Because of its ability to promote gene expression, KDM4B is utilized as an intermediate binding protein by many oncoproteins in various types of cancers. Therefore, KDM4B is often considered as an oncogene in cancers (Berry and Janknecht, 2013). In cancer research, the KDM4B protein itself has not been reported to induce carcinogenesis through the generation of mutations. However, in cancer, the carcinogenic mechanism of KDM4B is due to an abnormal increase in its expression, resulting in activation of multiple oncogene signaling pathways by histone demethylation, such as binding with MYC, AR or ER to promote the expression of downstream genes (Coffey et al., 2013; Yang et al., 2015; West et al., 2016; Tang et al., 2020).

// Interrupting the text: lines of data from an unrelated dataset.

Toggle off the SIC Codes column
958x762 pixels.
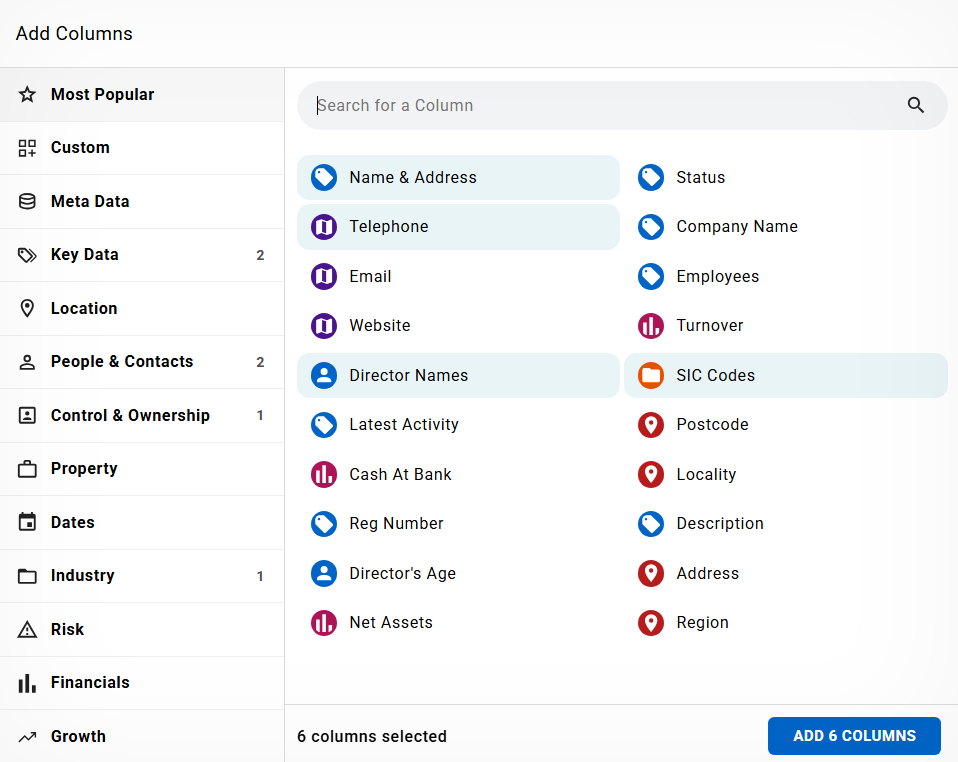coord(785,376)
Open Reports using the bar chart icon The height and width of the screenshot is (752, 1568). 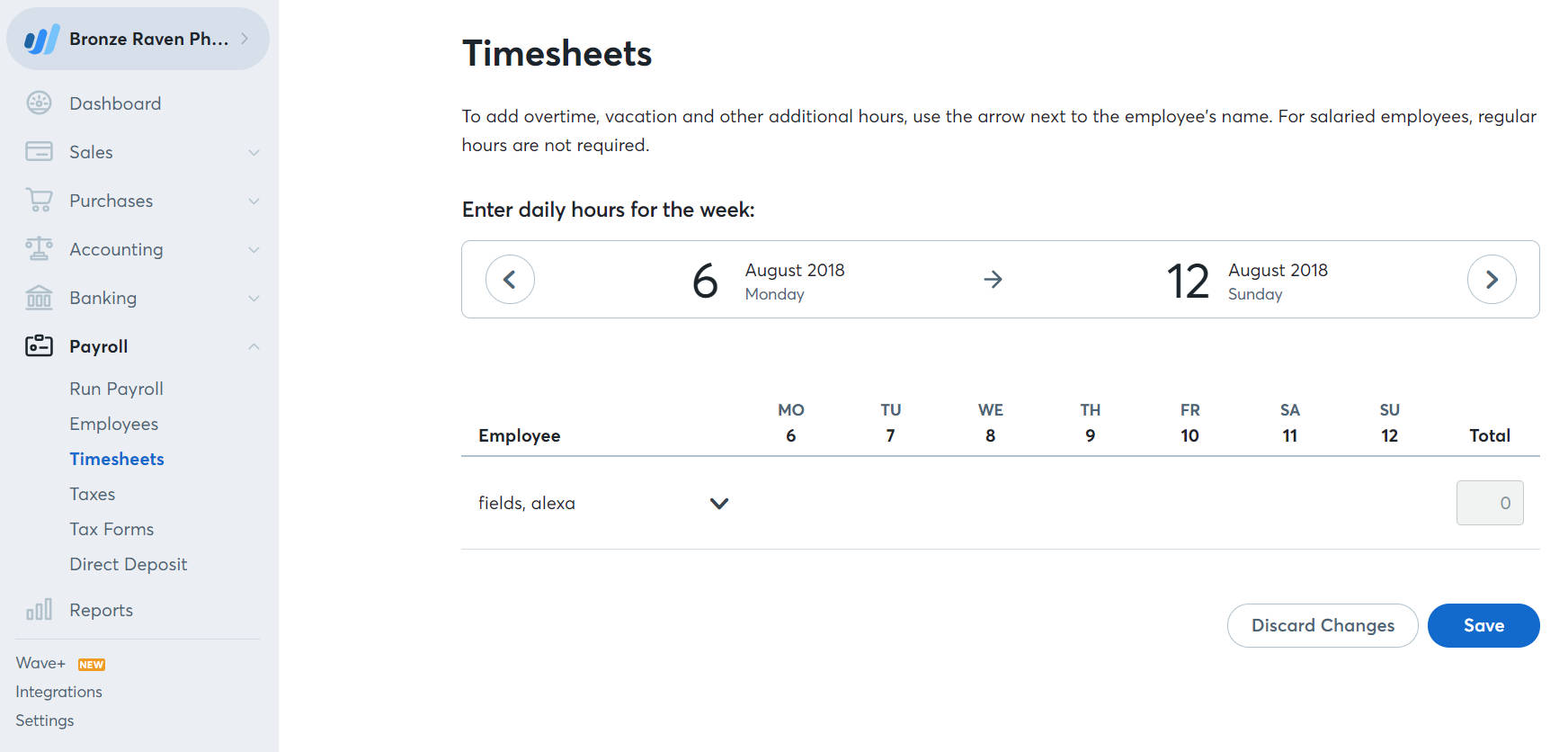coord(39,609)
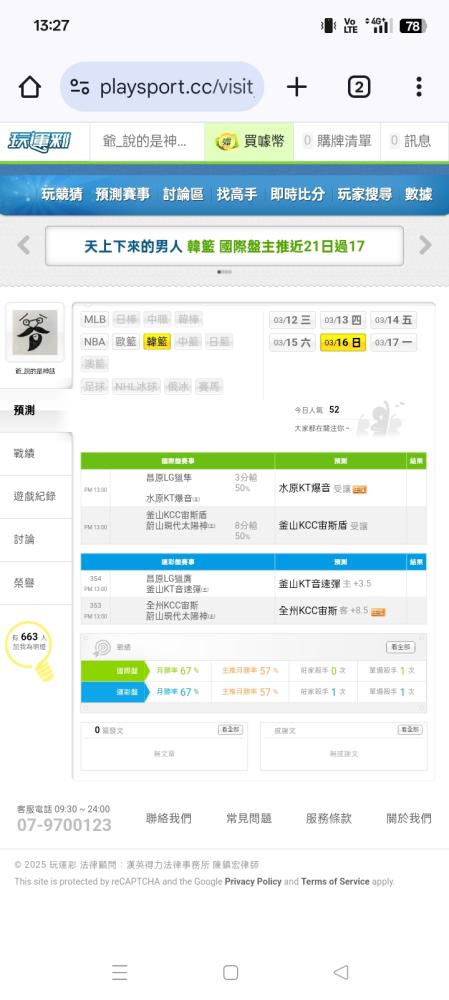
Task: Show next banner with right arrow
Action: (425, 245)
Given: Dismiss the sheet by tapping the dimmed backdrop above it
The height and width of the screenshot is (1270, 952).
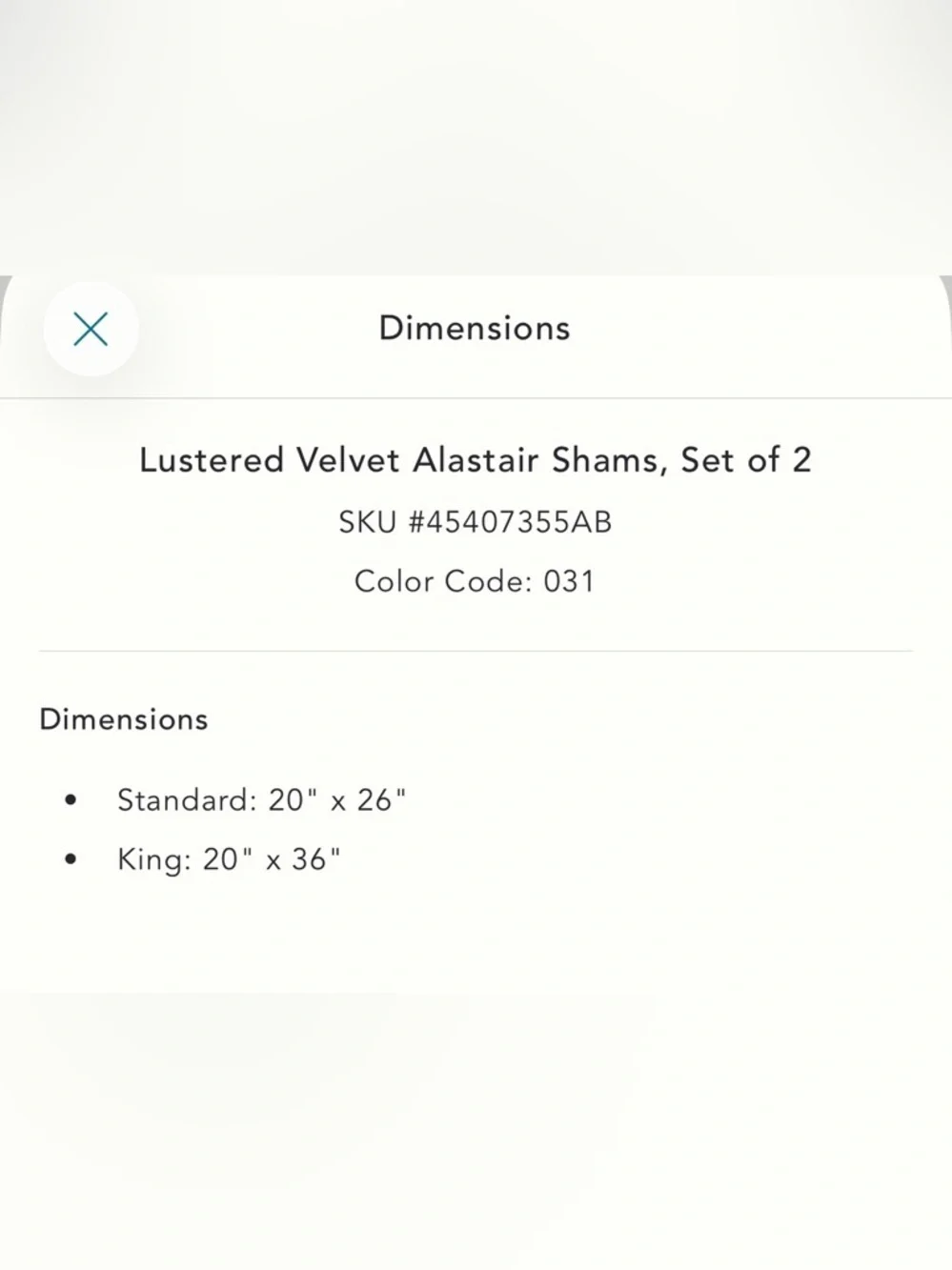Looking at the screenshot, I should click(x=476, y=133).
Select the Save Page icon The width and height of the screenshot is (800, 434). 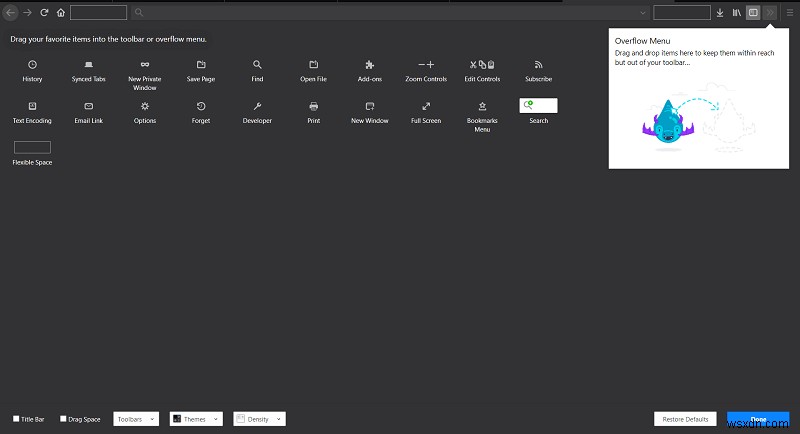click(x=201, y=64)
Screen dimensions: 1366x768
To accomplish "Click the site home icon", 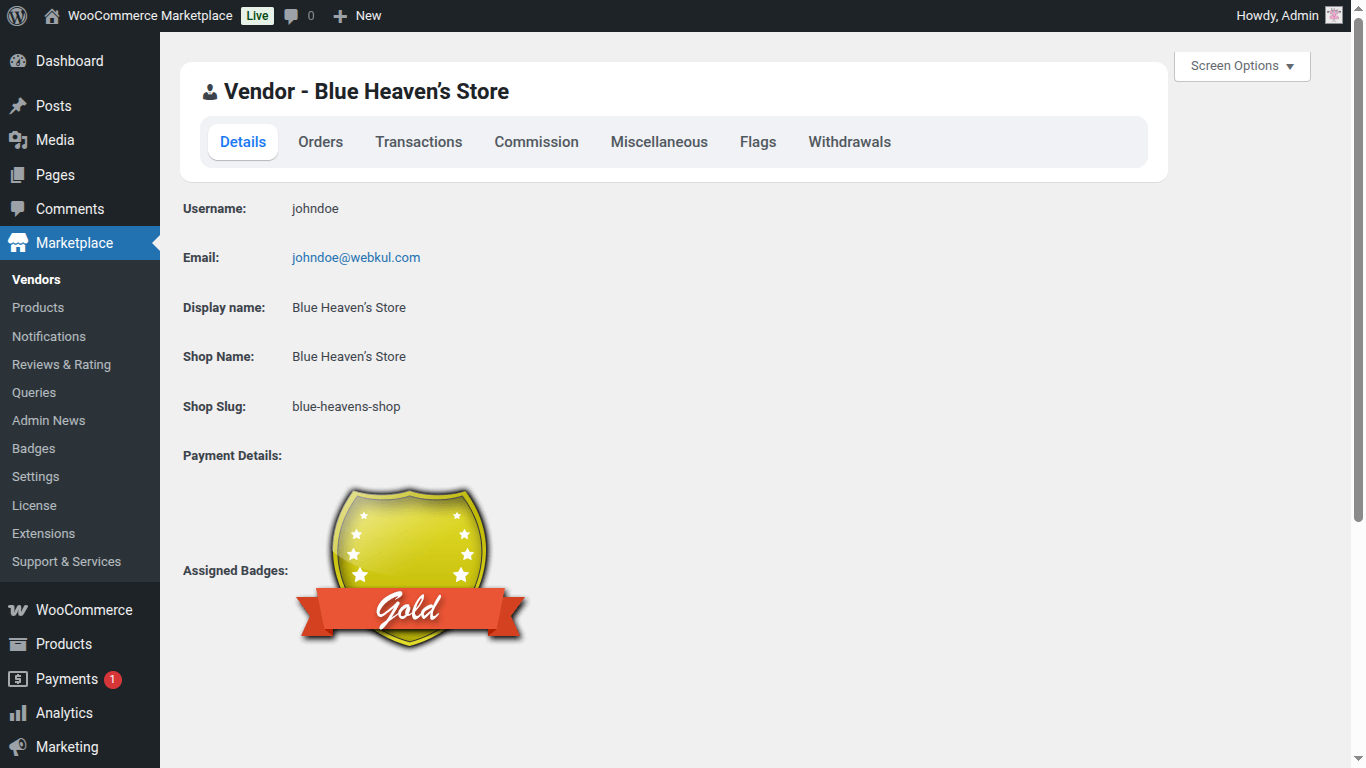I will (52, 16).
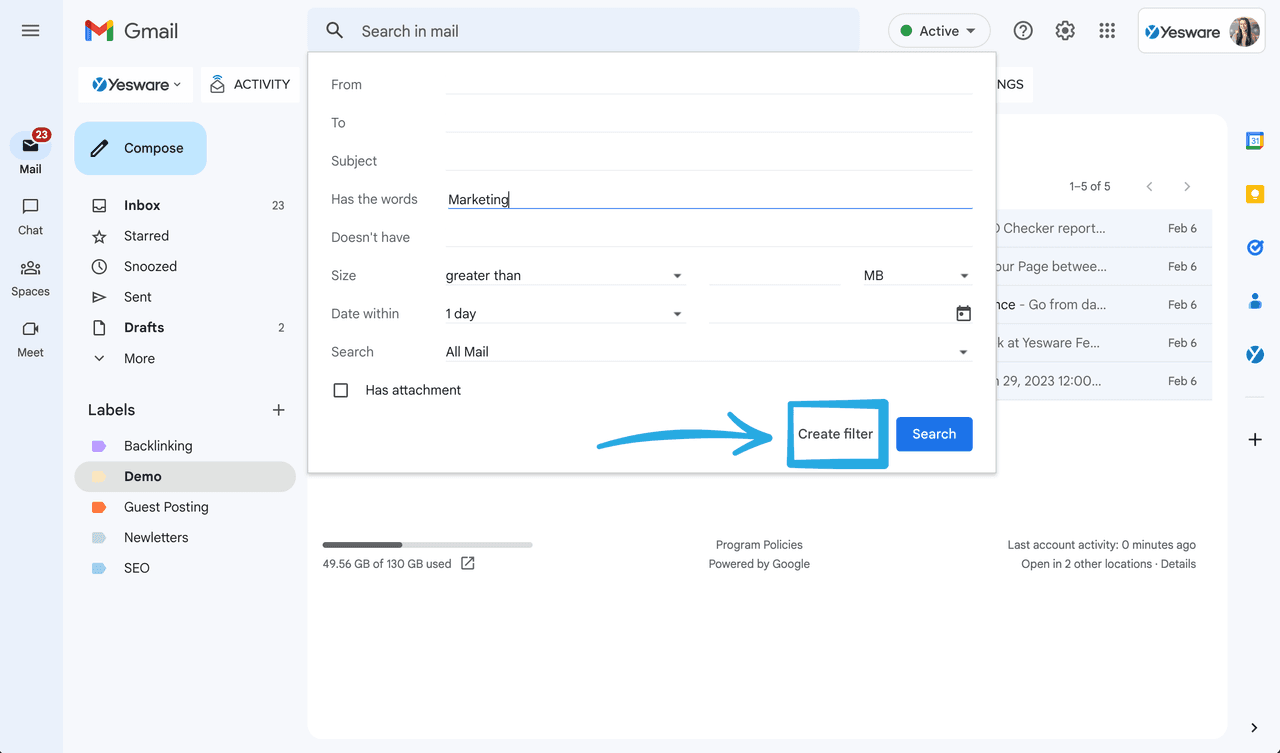Screen dimensions: 1280x753
Task: Open the Program Policies link
Action: pyautogui.click(x=759, y=544)
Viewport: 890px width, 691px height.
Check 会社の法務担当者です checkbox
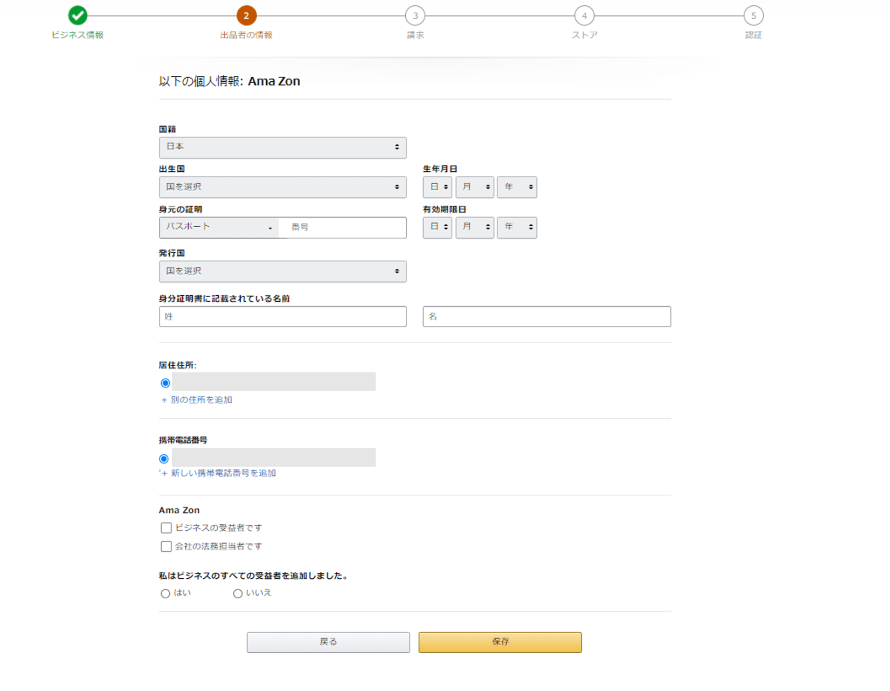point(167,547)
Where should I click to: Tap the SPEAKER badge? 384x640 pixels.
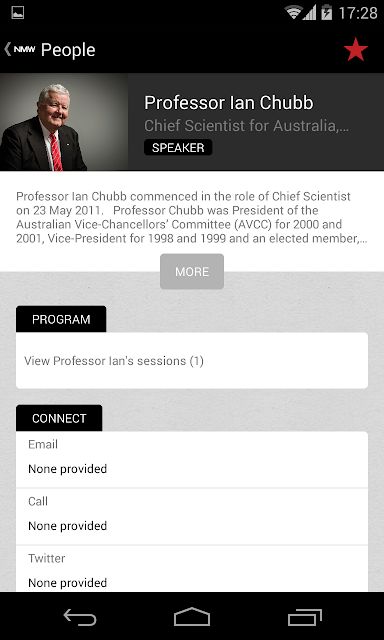pyautogui.click(x=178, y=147)
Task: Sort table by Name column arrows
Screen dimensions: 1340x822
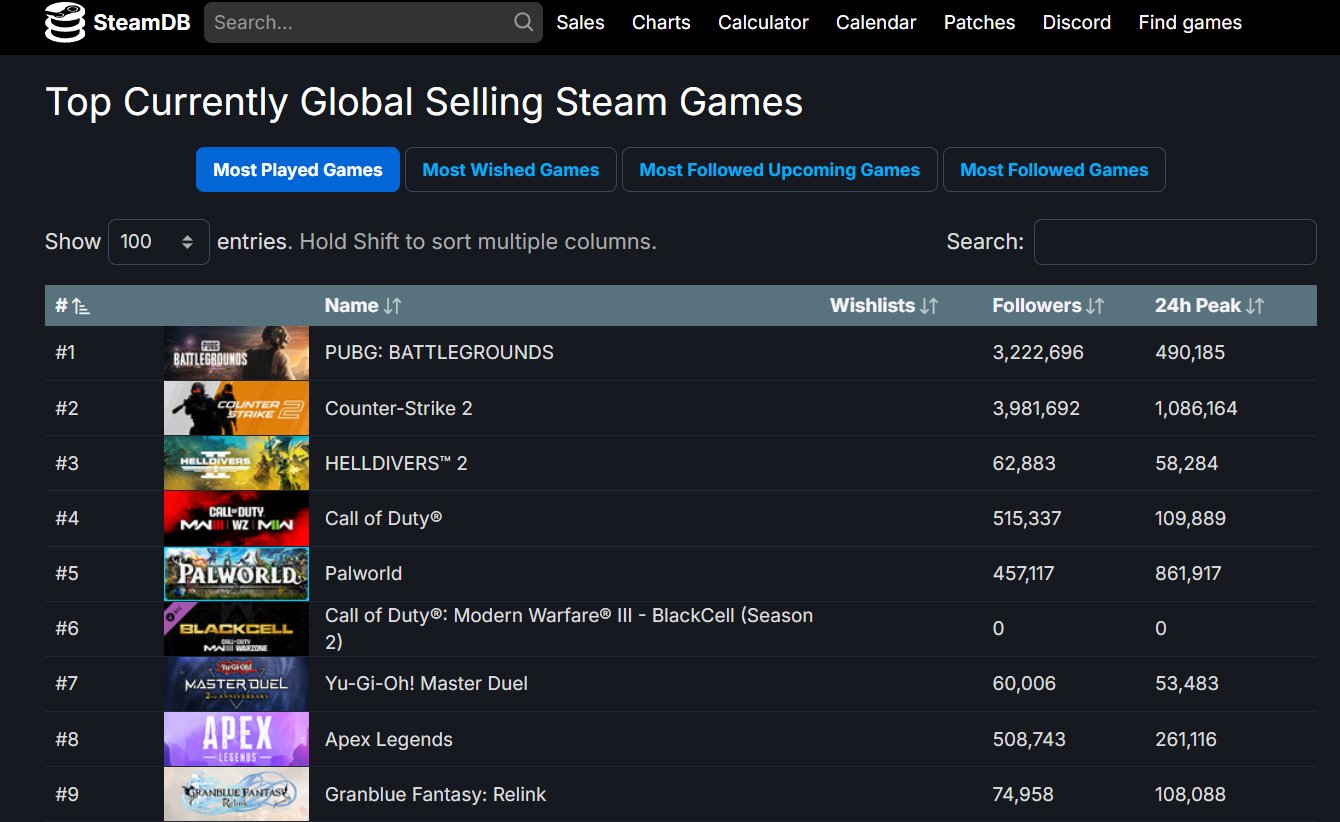Action: (x=392, y=306)
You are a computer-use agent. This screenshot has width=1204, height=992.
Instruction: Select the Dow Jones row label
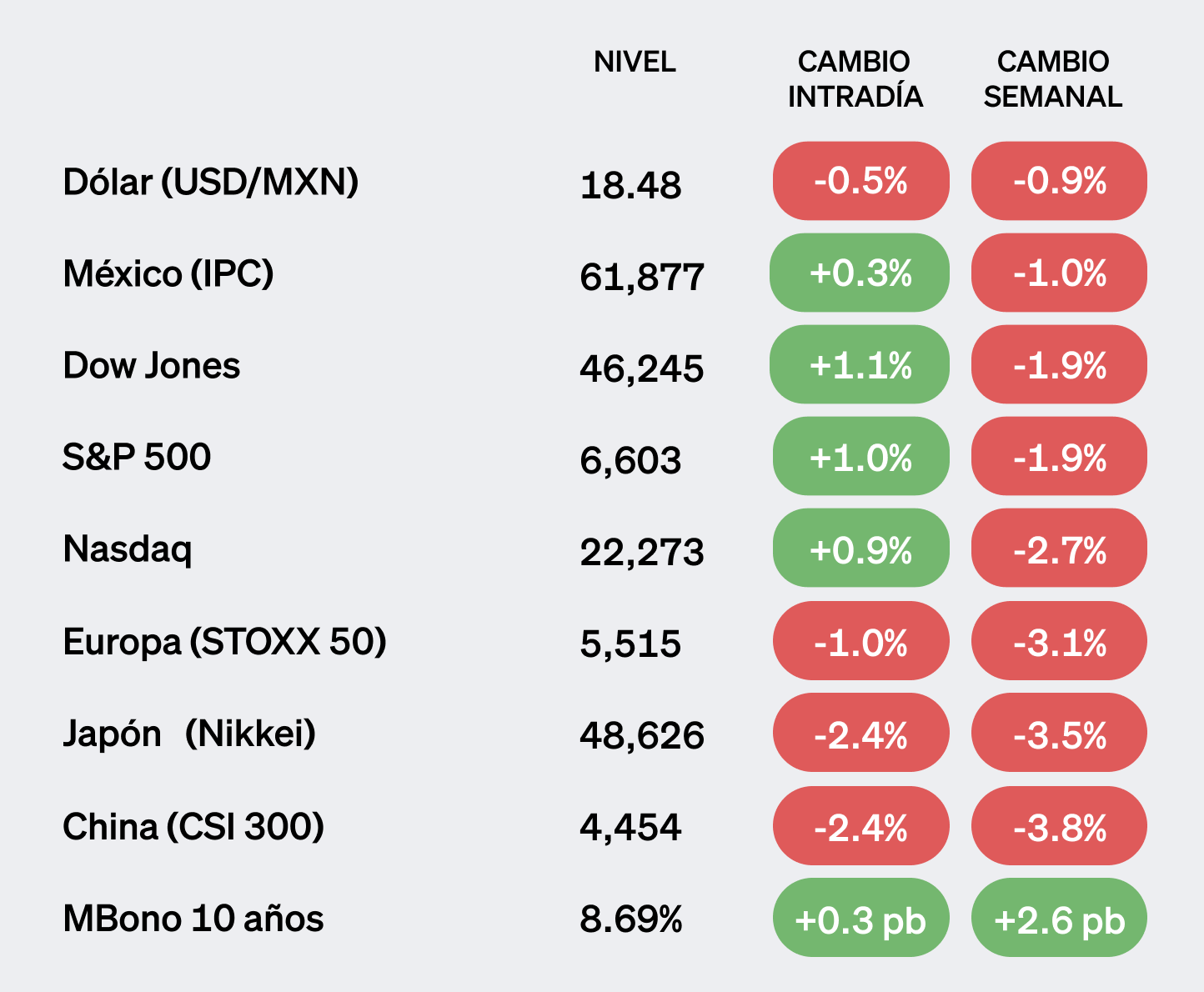click(152, 366)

In these reported cancers, the expression of KDM4B in cancer tissues is indeed higher than that in normal tissues, which indicates abnormal expression.

Currently, many inhibitors of KDM4B and the entire family of proteins are being tested and developed. Scientists suggest that KDM4B is an effective target and that blocking it could disrupt the interactions between cancer cell proteins (Stavropoulos and Hoelz, 2007). However, whether the inhibitors of KDM4B are effective and harmless to humans has not been reported. According to previous studies, KDM4B plays an irreplaceable role in the normal human body. Therefore, large-scale use of KDM4B inhibitors may inhibit the activity of KDM4B in normal cells, which may lead to adverse consequences, such as gonadal hypoplasia, osteoporosis and even obesity. Therefore, the use of KDM4B inhibitors requires reasonable assessment of the dosage and scope of action. As mentioned above, further exploring the mechanism of KDM4B in normal and tumor tissues can we provide more reliable evidence for whether KDM4B will be used as a tumor marker or even as a gene target for tumor therapy.